ROBERT SIEGEL, HOST:

Heat is a problem in Greece, too, this winter. The issue there is not a literal storm, but an economic one. Greece is entering its sixth year of recession. And with the government adding a hefty tax to heating oil, many newly impoverished Greeks can't afford to stay warm.

NPR's Sylvia Poggioli tells us how some Greeks are turning to desperate measures.

SYLVIA POGGIOLI, BYLINE: Athenians come to the top of Lycabettus Hill for the best panoramic view of their city, but on these cold winter nights, a forgotten nemesis has returned. The nefos, a black cloud of smog, looms over the city as it did decades ago when Greek cars spouted billows of smelly, black exhaust.

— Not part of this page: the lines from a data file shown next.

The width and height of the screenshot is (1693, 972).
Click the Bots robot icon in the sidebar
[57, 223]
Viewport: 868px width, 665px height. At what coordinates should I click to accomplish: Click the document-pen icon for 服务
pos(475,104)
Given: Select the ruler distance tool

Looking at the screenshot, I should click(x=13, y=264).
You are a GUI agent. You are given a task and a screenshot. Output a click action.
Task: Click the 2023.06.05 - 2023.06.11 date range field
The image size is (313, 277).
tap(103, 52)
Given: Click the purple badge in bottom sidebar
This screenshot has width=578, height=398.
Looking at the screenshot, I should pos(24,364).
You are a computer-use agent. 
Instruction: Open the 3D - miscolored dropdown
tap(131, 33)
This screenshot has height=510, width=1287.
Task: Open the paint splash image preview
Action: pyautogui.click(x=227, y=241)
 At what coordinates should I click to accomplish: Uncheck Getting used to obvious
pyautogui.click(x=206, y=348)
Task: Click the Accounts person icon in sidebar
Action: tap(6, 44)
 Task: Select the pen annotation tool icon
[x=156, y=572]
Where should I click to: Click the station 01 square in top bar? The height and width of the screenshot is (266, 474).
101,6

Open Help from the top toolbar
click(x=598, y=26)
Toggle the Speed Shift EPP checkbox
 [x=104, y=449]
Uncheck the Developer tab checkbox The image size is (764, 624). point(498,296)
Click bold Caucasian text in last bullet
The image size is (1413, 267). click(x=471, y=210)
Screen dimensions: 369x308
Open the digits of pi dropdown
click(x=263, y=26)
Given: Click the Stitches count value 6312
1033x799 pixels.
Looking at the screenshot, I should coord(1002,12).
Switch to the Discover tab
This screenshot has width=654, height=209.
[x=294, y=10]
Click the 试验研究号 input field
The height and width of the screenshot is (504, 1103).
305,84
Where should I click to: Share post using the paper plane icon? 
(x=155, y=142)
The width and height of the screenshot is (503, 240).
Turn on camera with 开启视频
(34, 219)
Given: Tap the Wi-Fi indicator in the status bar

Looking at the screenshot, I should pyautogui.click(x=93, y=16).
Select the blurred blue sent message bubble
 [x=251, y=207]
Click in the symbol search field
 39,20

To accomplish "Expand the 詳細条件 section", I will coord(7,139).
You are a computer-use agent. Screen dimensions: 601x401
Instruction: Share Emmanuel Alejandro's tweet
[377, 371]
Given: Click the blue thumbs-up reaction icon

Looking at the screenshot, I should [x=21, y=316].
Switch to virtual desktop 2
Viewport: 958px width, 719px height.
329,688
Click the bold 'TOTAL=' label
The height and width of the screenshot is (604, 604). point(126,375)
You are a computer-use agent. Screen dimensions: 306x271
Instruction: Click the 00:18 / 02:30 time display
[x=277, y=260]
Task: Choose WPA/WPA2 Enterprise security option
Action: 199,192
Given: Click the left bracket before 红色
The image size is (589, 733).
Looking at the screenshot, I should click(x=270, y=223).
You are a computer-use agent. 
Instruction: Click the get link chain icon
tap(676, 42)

JOHN LAPAZANIS: I smell it. I can't do anything else but smell it.

POGGIOLI: John Lapazanis runs the Lycabettus kiosk that's been in his family for 38 years.

LAPAZANIS: In my neighborhood also smells too much. I live far from here. I believe all Athens smells burning wood.

POGGIOLI: Burning wood has increasingly become a major source of household heating. Heating oil became prohibitive after the government raised the price of a liter from 95 cents a year ago to $1.76 today.

(SOUNDBITE OF CASH REGISTER)

POGGIOLI: Business is brisk at this warehouse where chopped wood is sold. Owner Gyorgas Petrakis says most of his customers used to buy just a few logs and just occasionally.

GYORGAS PETRAKIS: (Through Translator) But my clients tell me personally these days when they meet me that now they do it just to get a bit warm. So in the past, it was for the coziness, and now, it's for survival.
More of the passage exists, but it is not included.